BEGIN

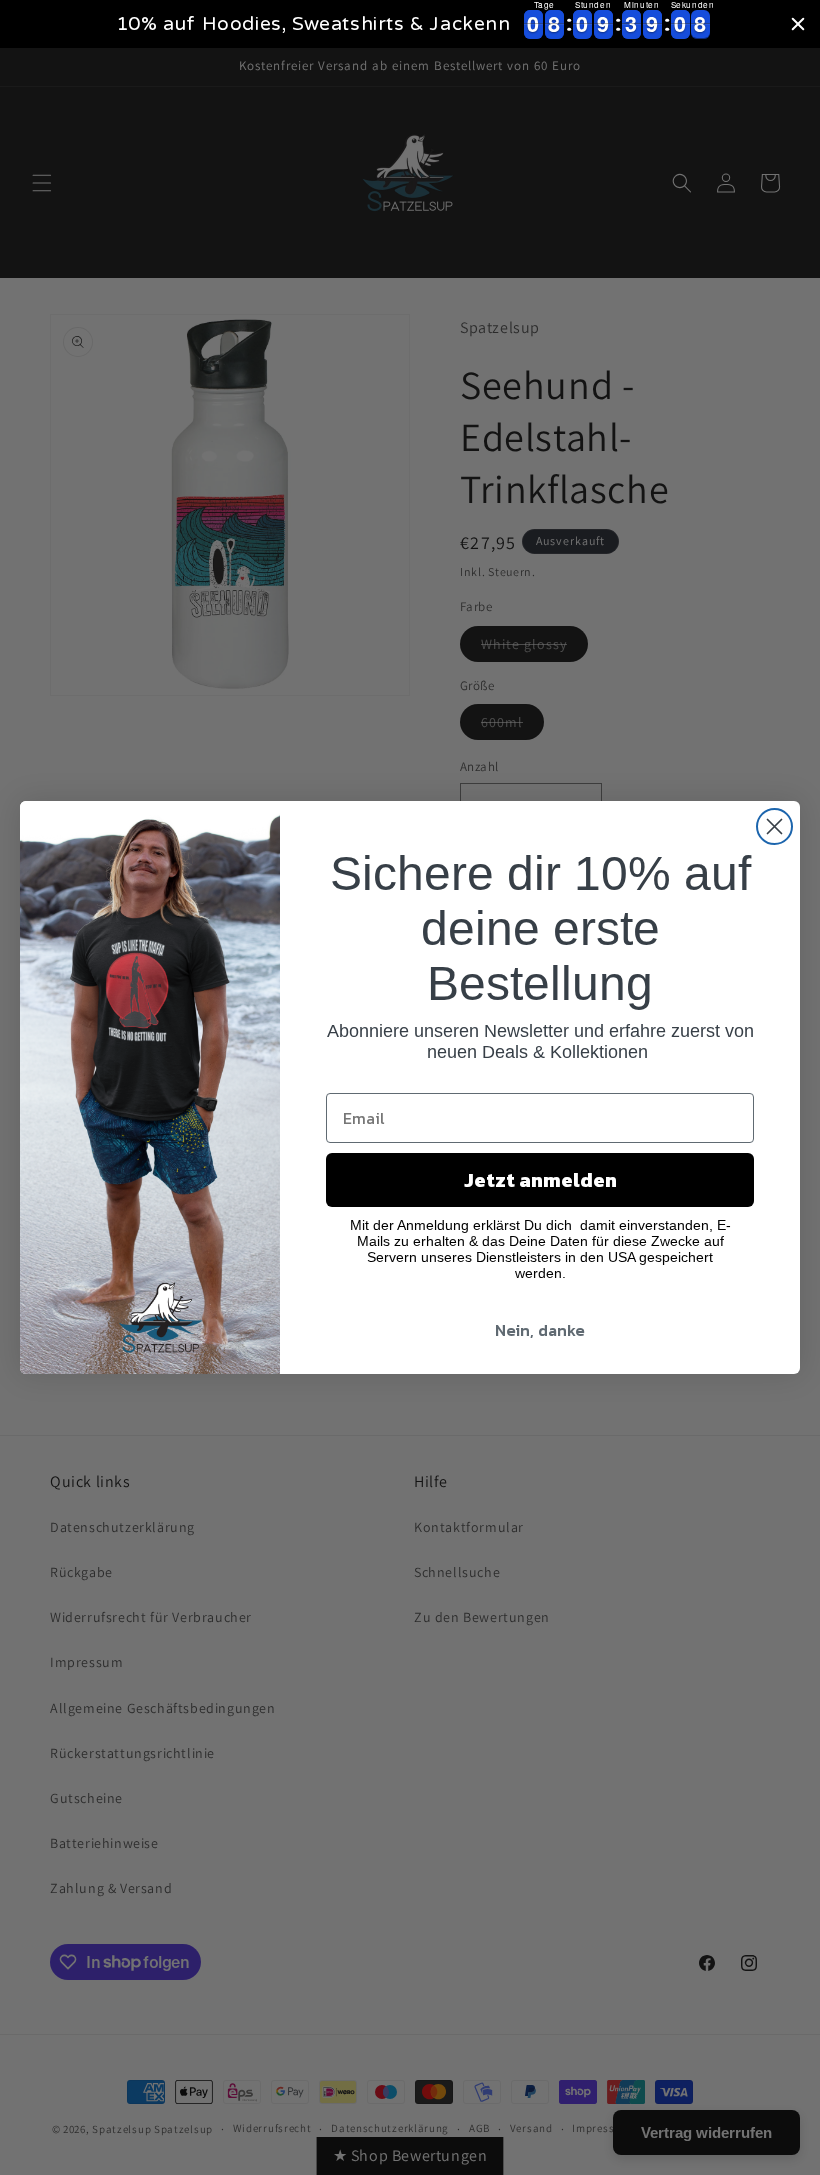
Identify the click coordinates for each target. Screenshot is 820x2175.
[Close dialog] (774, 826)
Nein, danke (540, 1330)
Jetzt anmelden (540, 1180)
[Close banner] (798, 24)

END
BEGIN

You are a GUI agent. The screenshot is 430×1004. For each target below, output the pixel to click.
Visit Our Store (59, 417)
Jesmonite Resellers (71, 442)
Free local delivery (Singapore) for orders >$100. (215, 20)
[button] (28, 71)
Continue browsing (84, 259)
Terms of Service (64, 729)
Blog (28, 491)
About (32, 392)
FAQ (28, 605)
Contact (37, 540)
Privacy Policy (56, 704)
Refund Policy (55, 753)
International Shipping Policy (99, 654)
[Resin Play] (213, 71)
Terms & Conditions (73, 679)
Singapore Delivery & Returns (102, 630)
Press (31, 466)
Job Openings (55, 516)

END

■ Task item
Retype exactly the lines of the data above that fall between the line with "Visit Our Store (59, 417)" and the line with "Refund Policy (55, 753)", inclusive, and add nothing.

■ Result of this task
Visit Our Store (59, 417)
Jesmonite Resellers (71, 442)
Free local delivery (Singapore) for orders >$100. (215, 20)
[button] (28, 71)
Continue browsing (84, 259)
Terms of Service (64, 729)
Blog (28, 491)
About (32, 392)
FAQ (28, 605)
Contact (37, 540)
Privacy Policy (56, 704)
Refund Policy (55, 753)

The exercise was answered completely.